Теперь настала очередь госпожи д’Айен опускать глаза и подбирать слова.

— Как ты относишься к господину де Лафайету?

Кровь прилила к щекам Адриенны, а сердце бешено заколотилось, но она как могла ровным голосом ответила, что находит господина де Лафайета умным, учтивым и интересным человеком, общество которого ей не неприятно.

— Он просил твоей руки ещё год назад, — сказала мать. — Твой отец согласился, но мы решили не говорить тебе об этом, пока…

— Год назад?!

— Дитя моё, — госпожа д’Айен заметно волновалась, — ты сама сказала, что, не рассуждая, исполнила бы любую мою просьбу, но прежде чем попросить тебя о чём-то, я должна быть уверена, что действую только тебе во благо! Я совершенно не знала господина де Лафайета, но за этот год, поверь мне, я полюбила его, как сына…

— Мама! — Адриенна бросилась ей на шею и стала целовать в обе щёки. — Как я счастлива, мама!

После этого красноречивого выражения своих чувств она спросила, потупившись, когда же свадьба, и узнала, что через полгода.

— Но это значит… что мне тоже придётся покинуть вас и сестёр, как Луизе?

— Нет-нет, — поспешила успокоить её госпожа д’Айен, — я настояла на том (и твой отец со мной согласен), что первые несколько лет вы поживёте у нас. Господин де Лафайет ещё так молод… И потом, ему, возможно, придётся уехать в свой полк, куда он зачислен лейтенантом…

Если Адриенна и расслышала последние слова, то, скорее всего, не поняла их. Весь день с её лица не сходила счастливая улыбка, и даже вечером, когда она молилась перед сном, губы шептали привычные слова, но мысли были не о небесном блаженстве, а о земном.

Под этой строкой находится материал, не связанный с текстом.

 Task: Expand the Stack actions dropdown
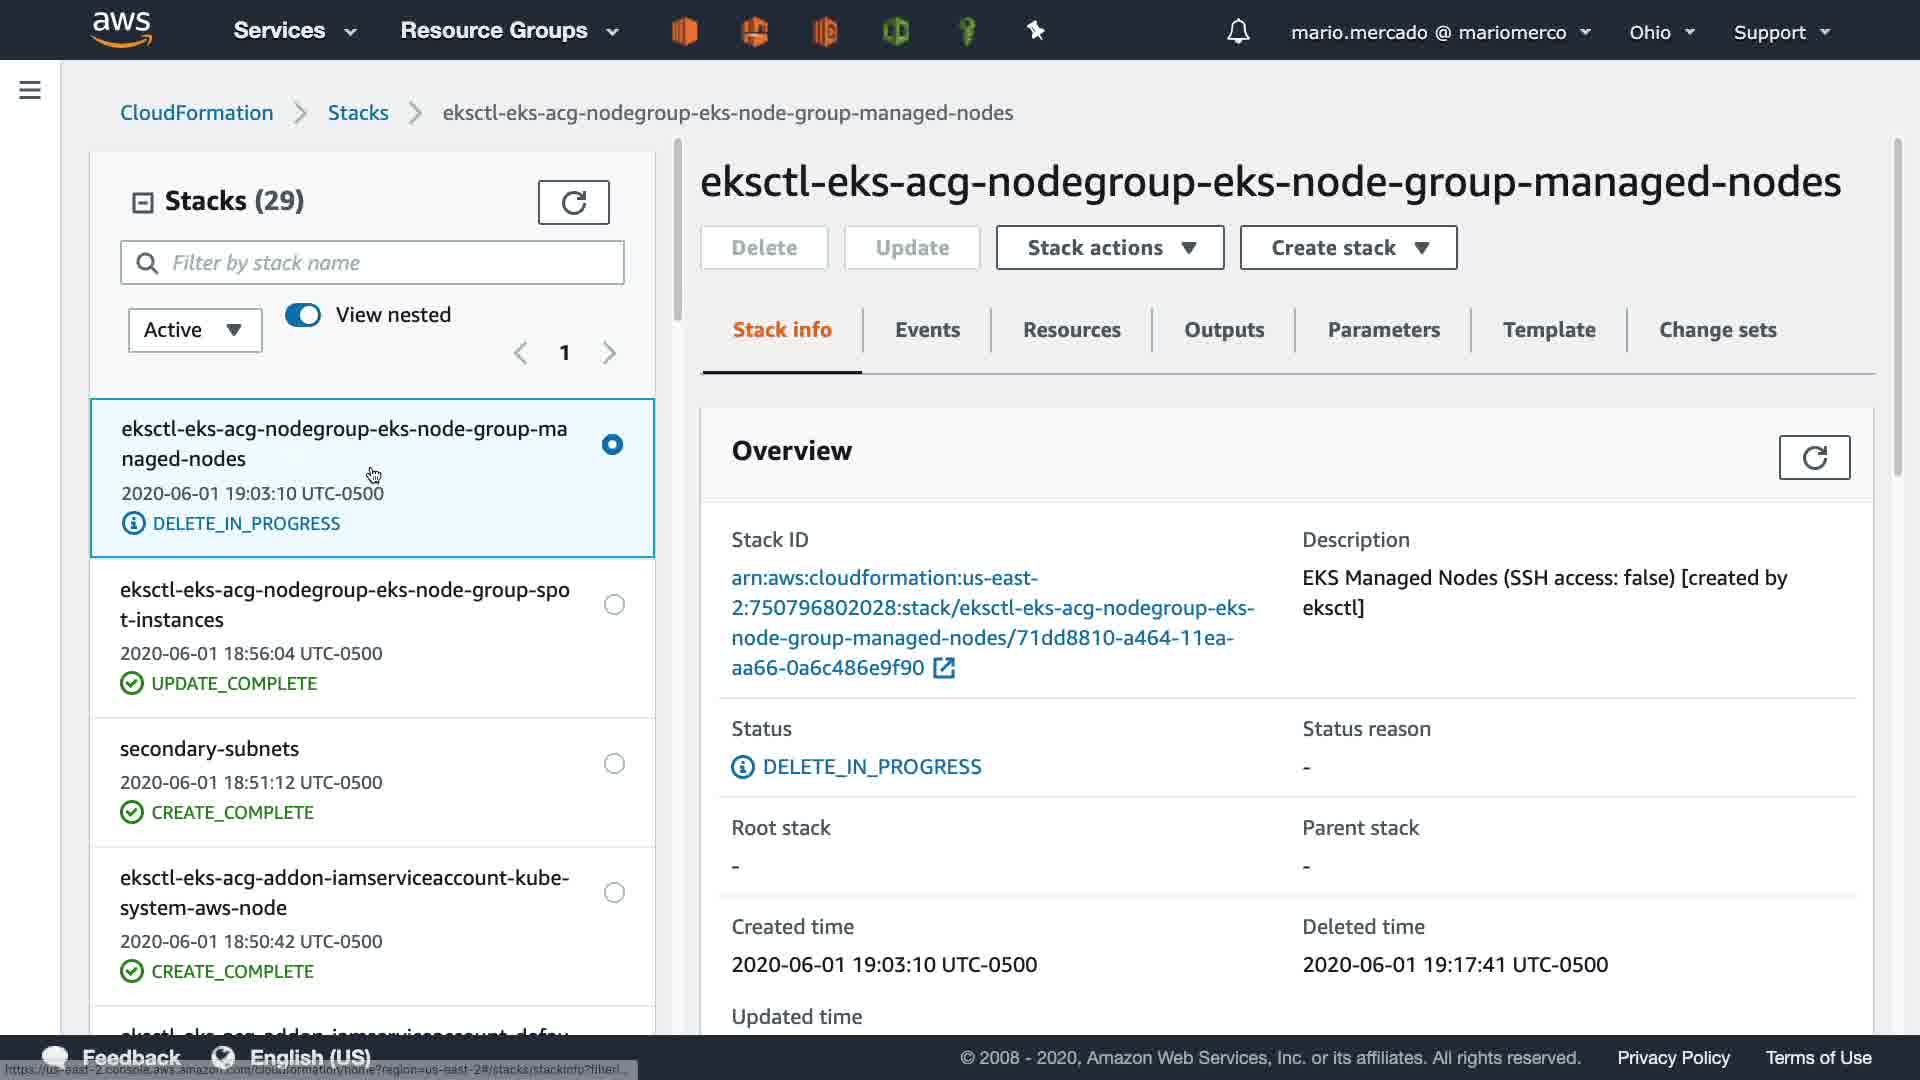(1110, 248)
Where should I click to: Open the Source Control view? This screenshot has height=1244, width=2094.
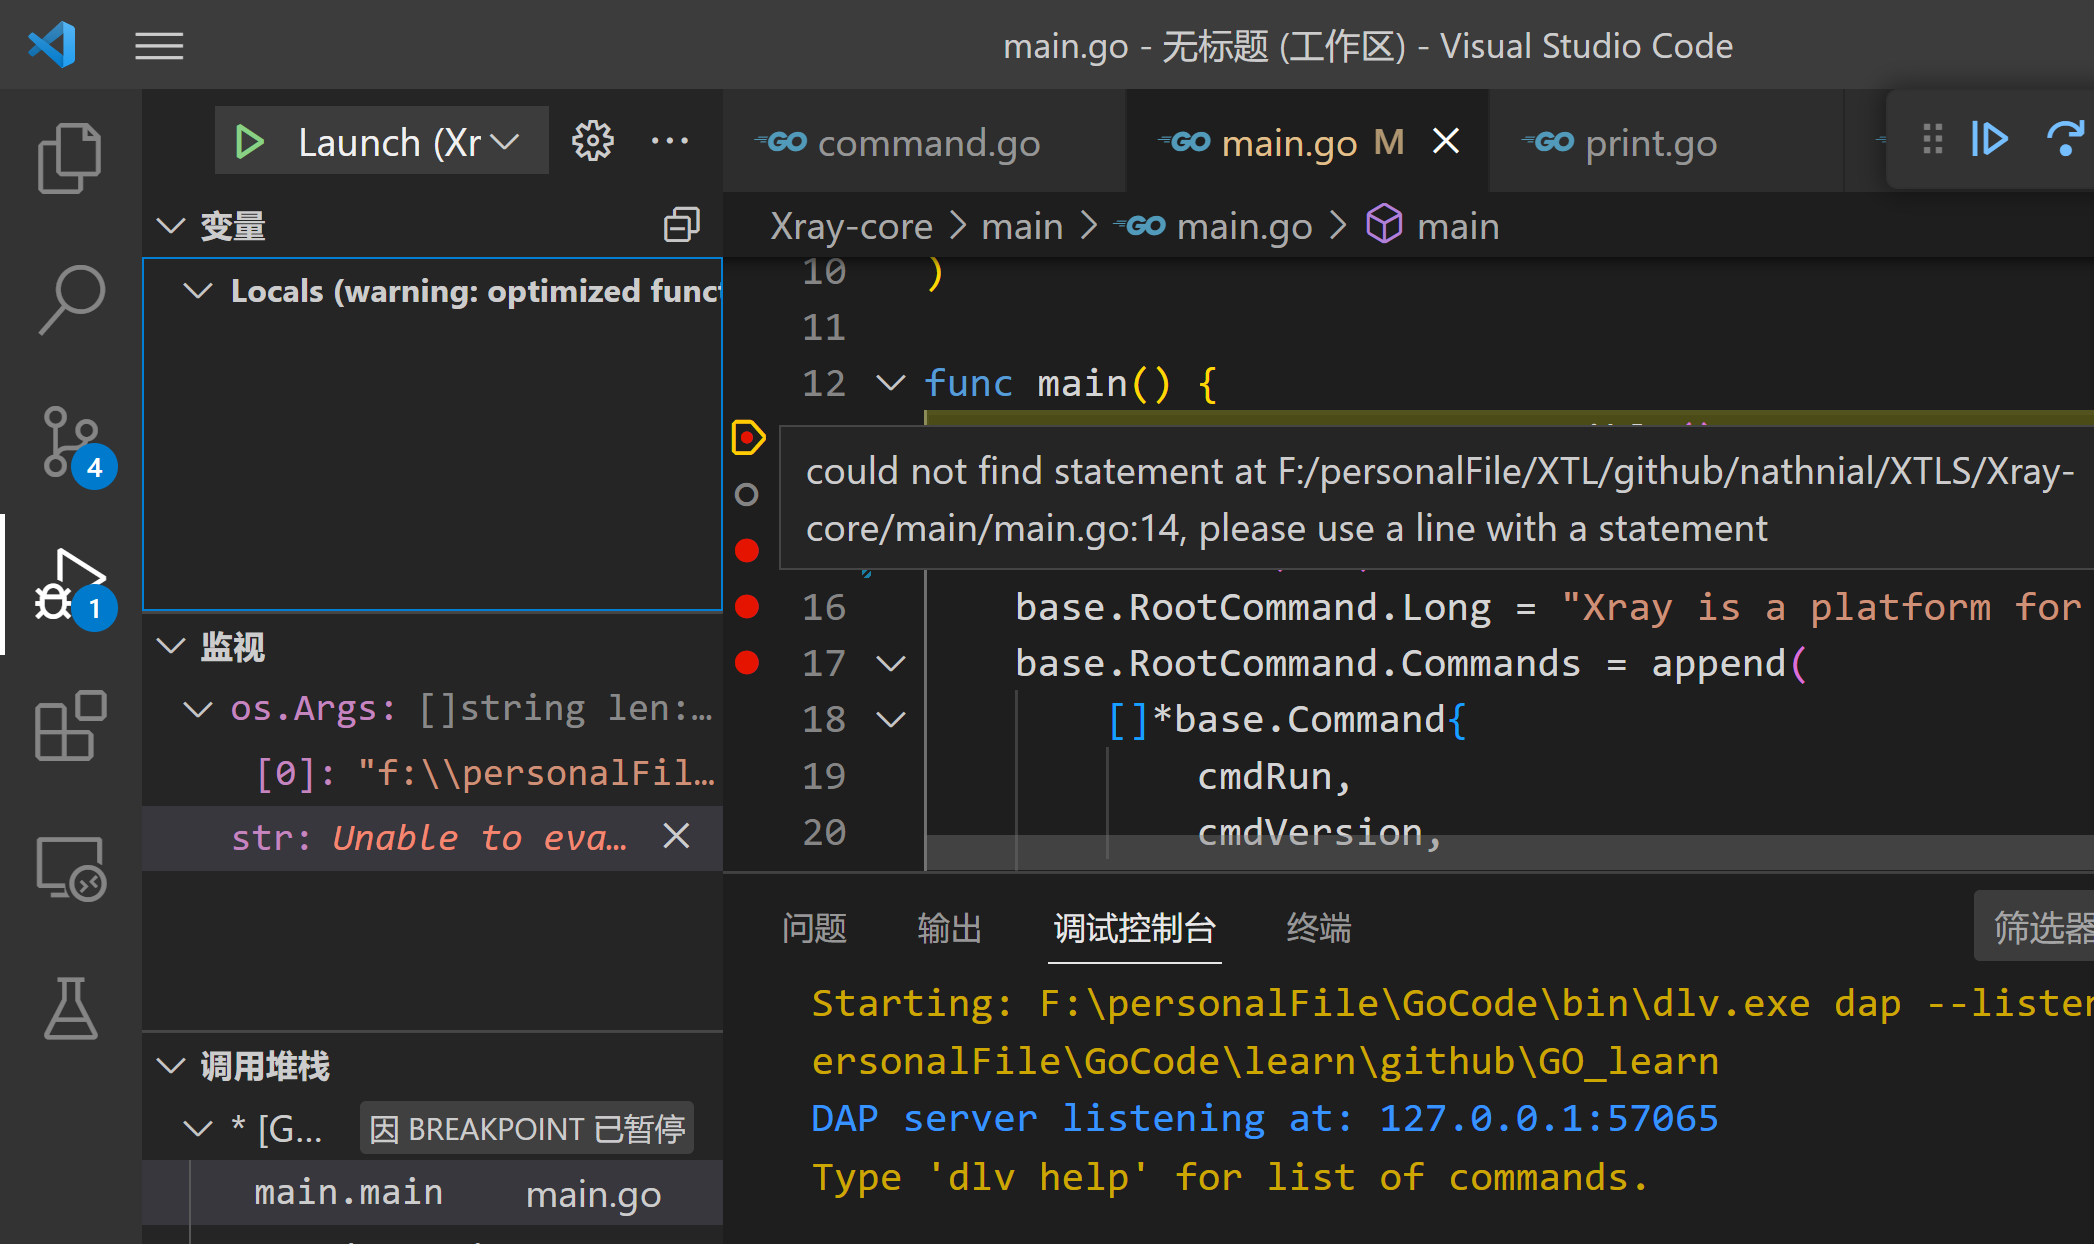69,441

Зиму они провели в Версале. Луиза часто приезжала в особняк отца, потому что сёстры пока ещё не могли встречаться с ней при дворе, не будучи там представлены. Весной вернулись в Париж и стали готовиться к свадьбе. Лафайет на правах жениха почти каждый день бывал в отеле Ноайлей на улице Сент-Оноре. Сёстры Адриенны (самой младшей было шесть, а старшей десять) полюбили его, потому что он разговаривал с ними, как с большими, и всегда радовались его приходу.